Pay As You Earn (PAYE) is the income tax that employers deduct from employees’ salaries every month on behalf of the Kenya Revenue Authority (KRA). This system ensures that taxes are collected at the source before workers receive their net pay. Employers are required to remit these deductions and file a PAYE return through iTax on or before the 9th day of the following month.
What Income is Taxable?
PAYE applies to most forms of income including wages, salaries, bonuses, overtime, and commissions. Some non-cash benefits, such as employer-provided housing or cars, may also increase taxable pay if they exceed set limits.
KRA Tax Bands (from 1 July 2023)
KRA uses tax bands to calculate PAYE progressively:
- First Ksh24,000 – taxed at 10%
- Next Ksh8,333 – taxed at 25%
- Next Ksh467,667 – taxed at 30%
- Next Ksh300,000 – taxed at 32.5%
- Income above Ksh800,000 – taxed at 35%
All resident employees also enjoy a personal relief of Ksh2,400 per month (Ksh28,800 per year) which reduces the final tax payable.

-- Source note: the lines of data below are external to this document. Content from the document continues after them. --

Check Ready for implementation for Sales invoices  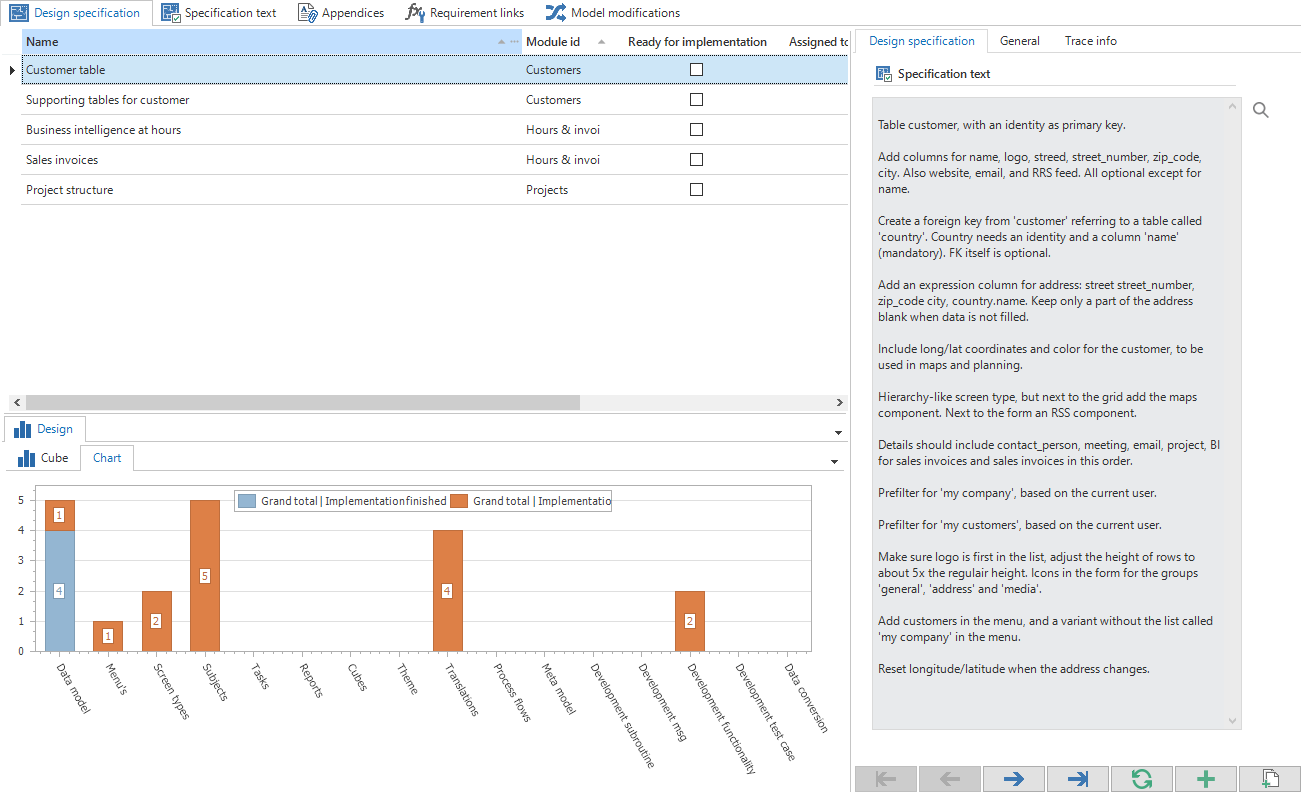[697, 160]
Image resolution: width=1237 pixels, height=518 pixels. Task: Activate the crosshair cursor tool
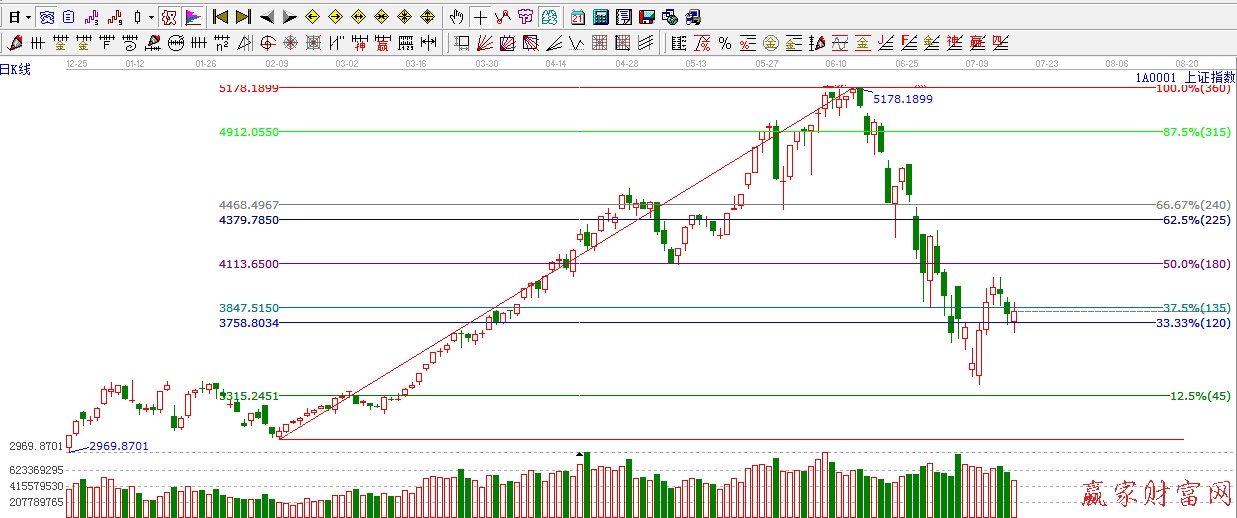tap(480, 17)
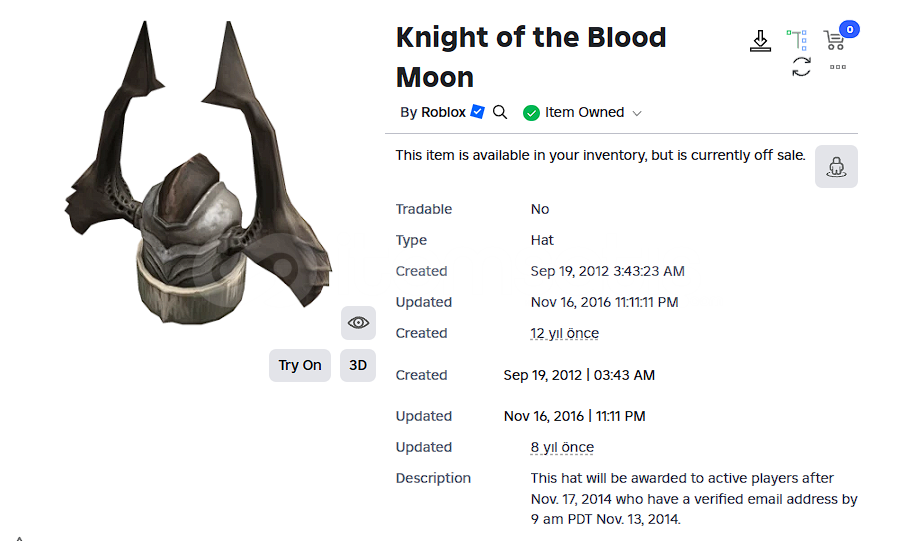Click the download asset icon
This screenshot has width=914, height=541.
(x=760, y=41)
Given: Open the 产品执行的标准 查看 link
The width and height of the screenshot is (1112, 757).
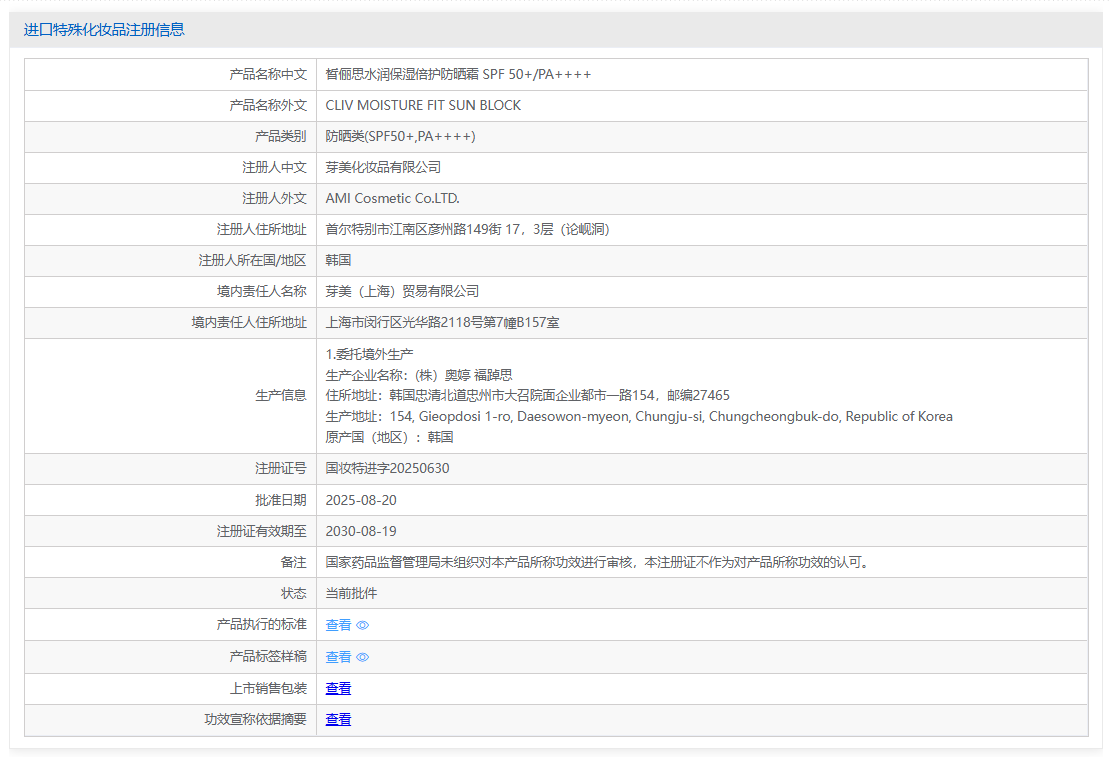Looking at the screenshot, I should (x=338, y=625).
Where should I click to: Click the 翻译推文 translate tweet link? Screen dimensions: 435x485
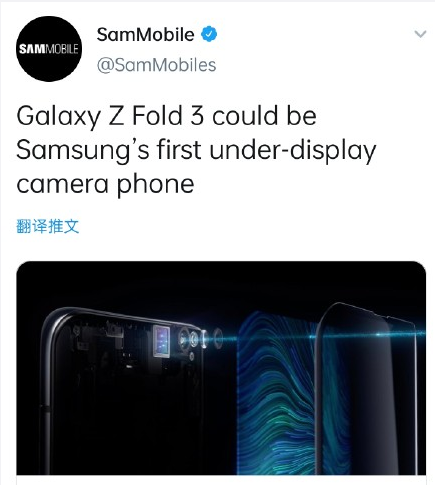(x=48, y=226)
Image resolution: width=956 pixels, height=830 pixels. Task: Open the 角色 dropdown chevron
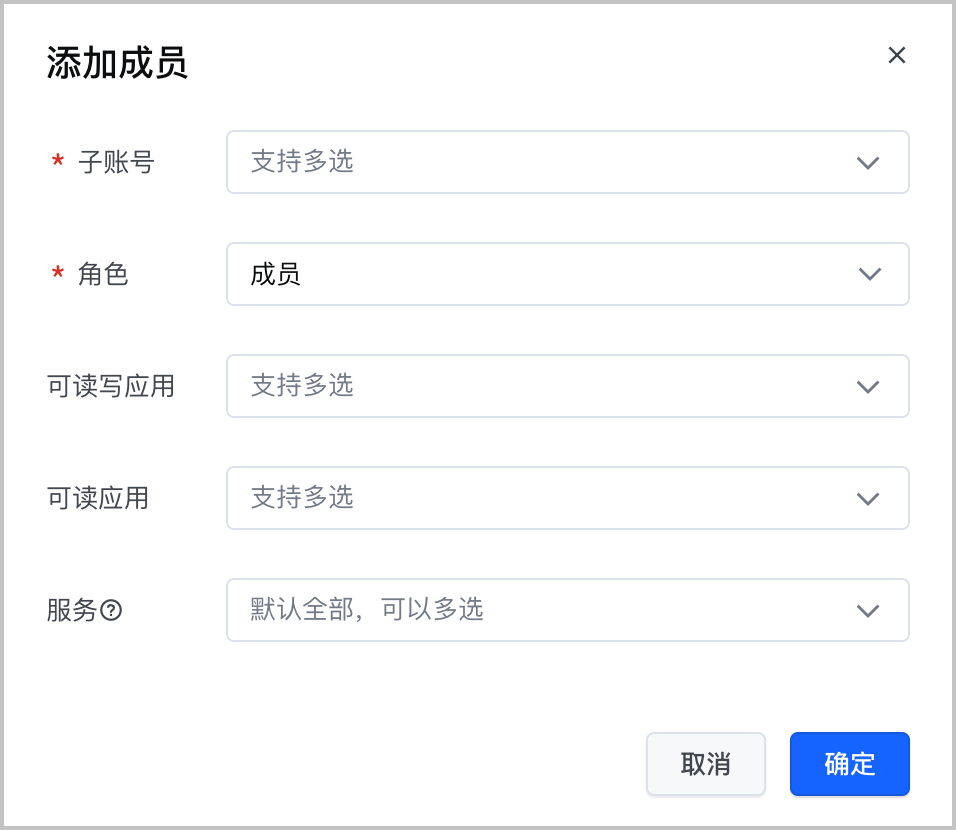click(869, 274)
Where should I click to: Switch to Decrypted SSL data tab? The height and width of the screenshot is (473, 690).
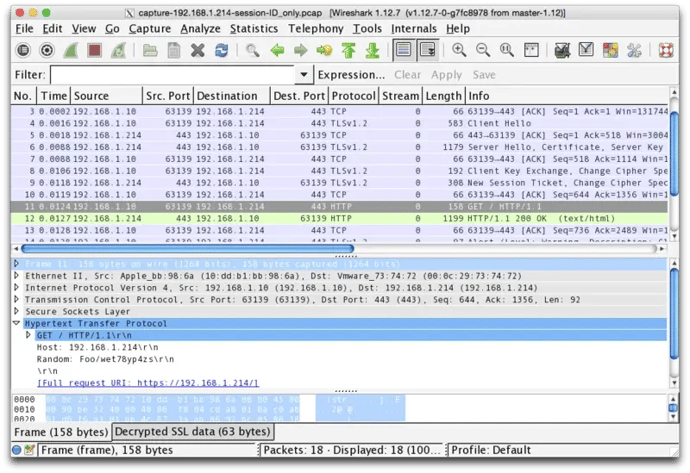pyautogui.click(x=191, y=432)
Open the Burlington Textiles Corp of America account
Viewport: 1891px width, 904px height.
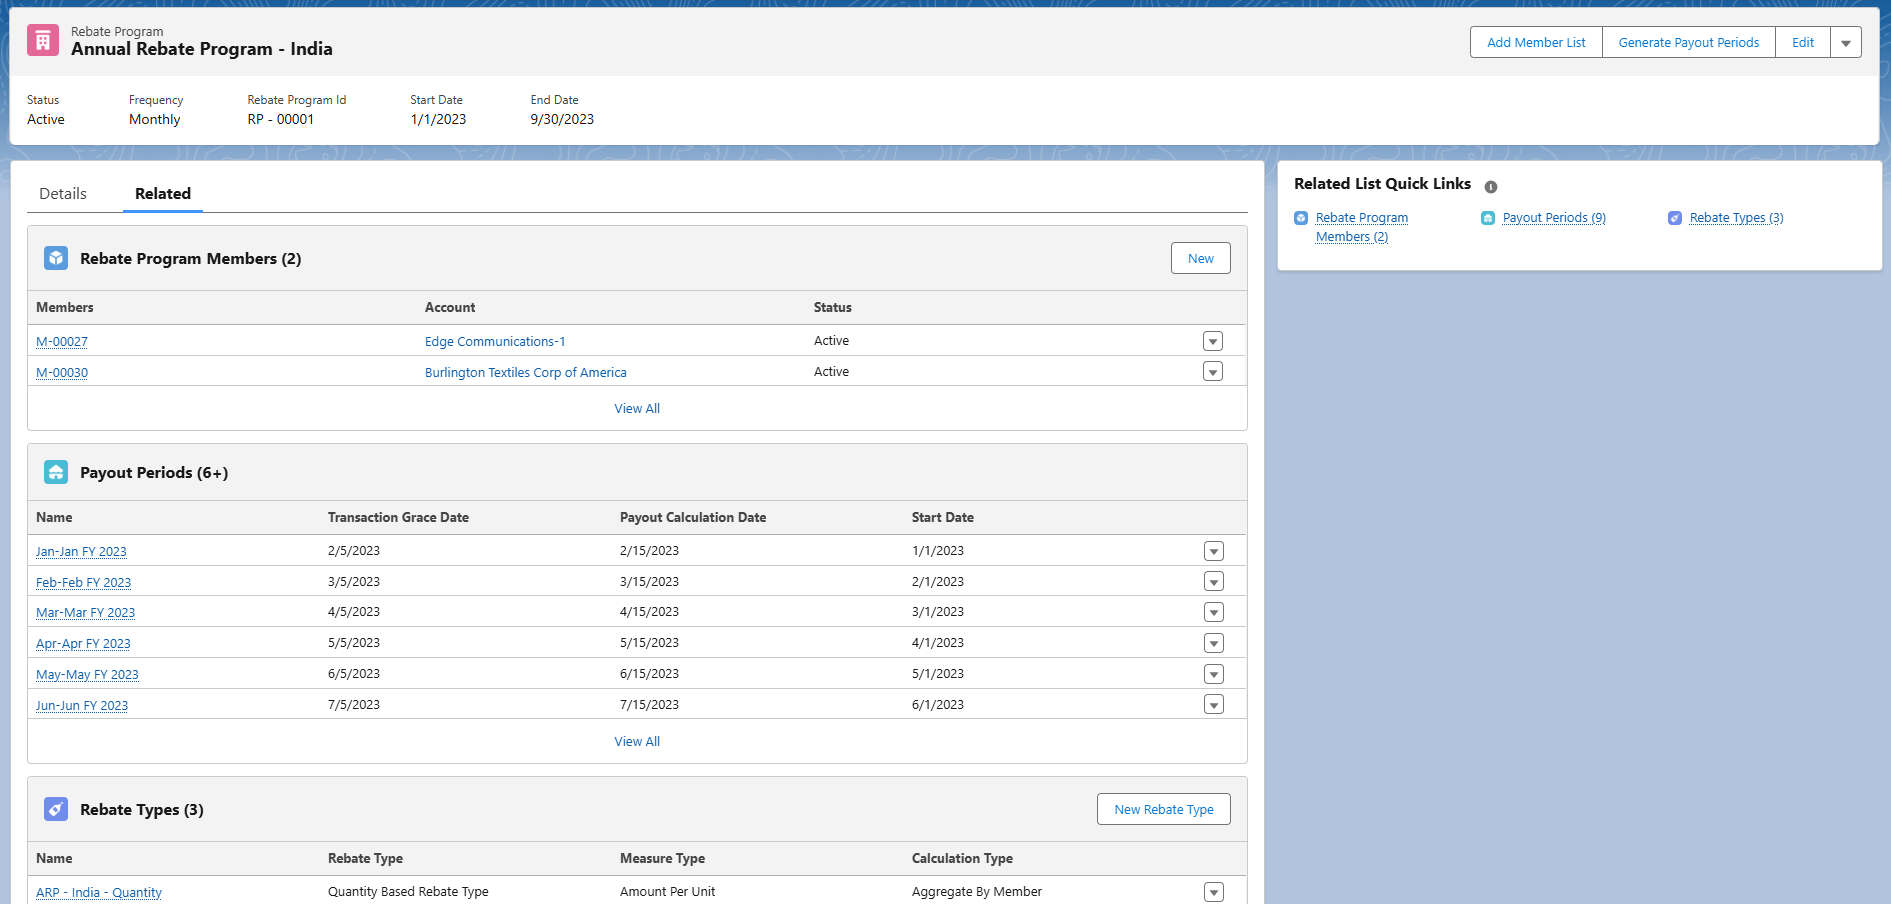(x=525, y=372)
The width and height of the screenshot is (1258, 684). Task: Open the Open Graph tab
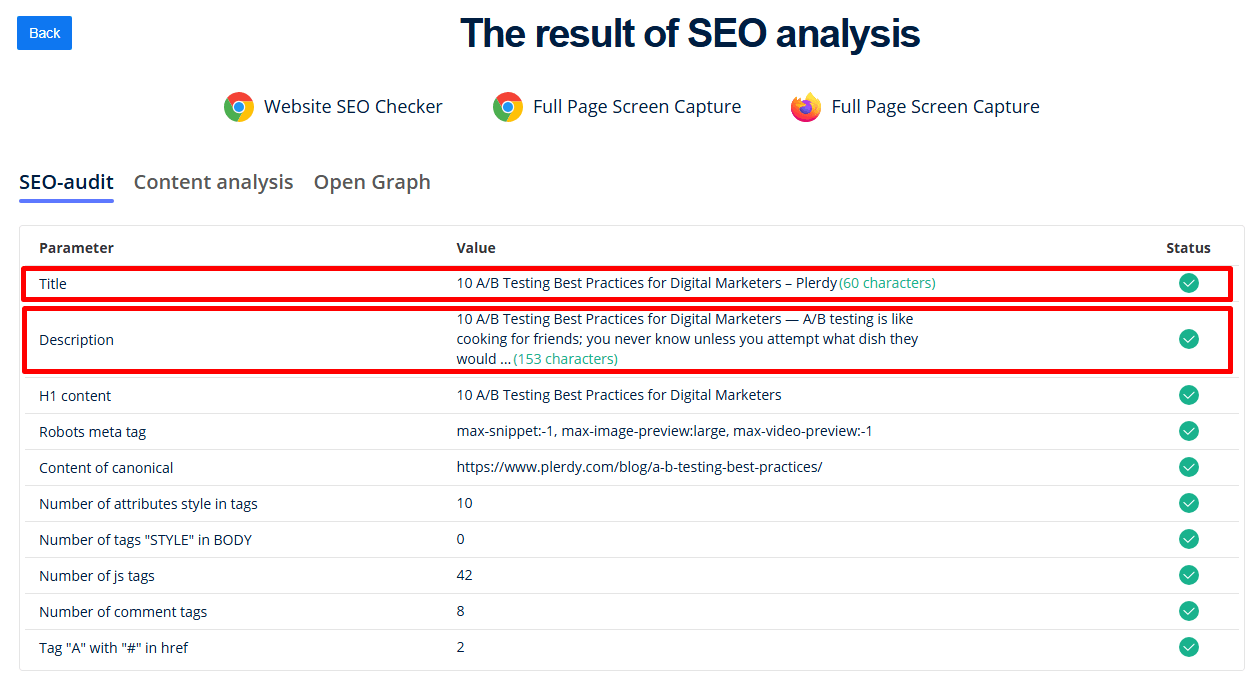tap(372, 182)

Example of PAYE Calculation
If an employee earns a taxable salary of Ksh100,000:
- First 24,000 × 10% = Ksh2,400
- Next 8,333 × 25% = Ksh2,083.25
- Remaining 67,667 × 30% = Ksh20,300.10
Total tax before relief = Ksh24,783.35
After subtracting personal relief (Ksh2,400), the PAYE due = Ksh22,383.
Other Considerations
Certain deductions can reduce taxable income, such as pension contributions, mortgage interest (within limits), and the Affordable Housing Levy. Statutory deductions like NSSF and NHIF are also applied before arriving at the net salary.
Why You Should Check Your Payslip
Employees should review payslips monthly to confirm gross pay, PAYE deductions, and statutory contributions. Failure by employers to remit PAYE on time attracts penalties, but awareness helps workers ensure compliance.